Dwudziesty drugi vol.4

1.7K 141 10
                                    

-Mija strasznie dużo czasu.-Wydukałam czując jak zaczynam marznąć.

-Rączki.-Dominic zaczął wsuwać na mnie swoją bluzę.

Uśmiechnęłam się do niego z wdzięcznością.

Ledwo znałam tego człowieka, a okazał mi całe potrzebne wsparcie.

-Dzięki.-Szepnęłam przytulając Mali która także zaczynała trząść się z zimna. -Mali ja nie wiedziałam...

-Wiem. To miała być niespodzianka.-Przerwała mi przytulając mnie mocno i pozwalając spłynąć kilku łzom.

Po dobrych czterech godzinach płaczu prędzej powiedziałabym, że się odwodniłyśmy niż, że wciąż mamy w sobie pokłady łez.

-Dziewczyny.-Dom zerwał się na nogi wypatrując czegoś na wodzie. -Coś tu płynie.

Miał racje. W stronę brzegu zbliżało się pięć łodzi.

W sekundę na plaży zrobiło się poruszenie, a kiedy łodzie ratunkowe zaczęły dobijać do brzegu ludzie zaczęli cisnąć się w ich stronę by sprawdzić czy ich bliscy są na miejscu.

-Proszę się odsunąć!-Pewien mężczyzna krzyczał przez megafon.-Wszyscy pasażerowie zostaną przewiezieni do szpitala w celu sprawdzenia ich stanu. Na chwilę obecną cztery osoby są w stanie ciężkim wymagającym natychmiastowej pomocy medycznej.

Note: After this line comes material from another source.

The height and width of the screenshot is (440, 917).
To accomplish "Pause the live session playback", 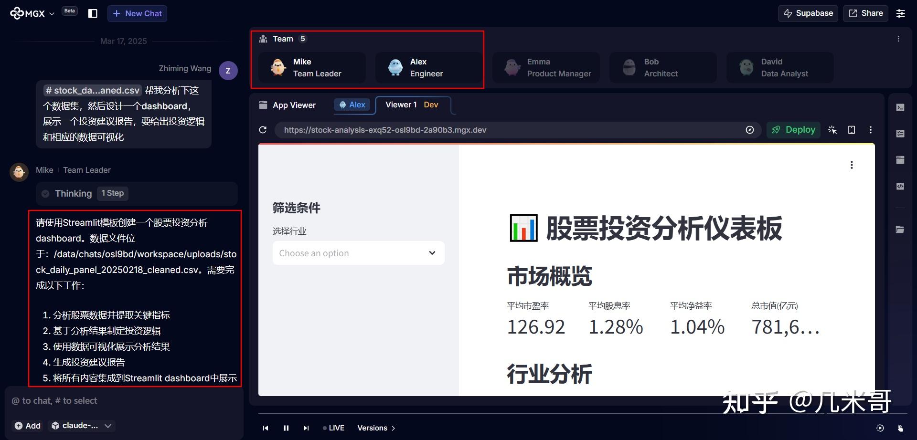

Zostali zabrani helikopterami prosto do najbliższego szpitala.

-Mój Boże.-Mali-Koa spanikowana trzymała mnie za rękę druga zasłaniając sobie usta.

-Wszyscy przeżyli, nie mamy żadnej ofiary śmiertelnej.

Westchnęłam z ulgą i zaraz zaczęłam wypatrywać wśród wychodzących pasażerów Caluma.

-Gdzie on jest?

-Caluma tu nie ma.-Podskoczyłam na dźwięk głosu młodej dziewczyny.

-Jak to go nie ma?!-Mali nie panowała nad emocjami i zaczęła krzyczeć na dziewczynę.

-Helikopter zabrał go tylko jak uwolnili go spod  boku samolotu.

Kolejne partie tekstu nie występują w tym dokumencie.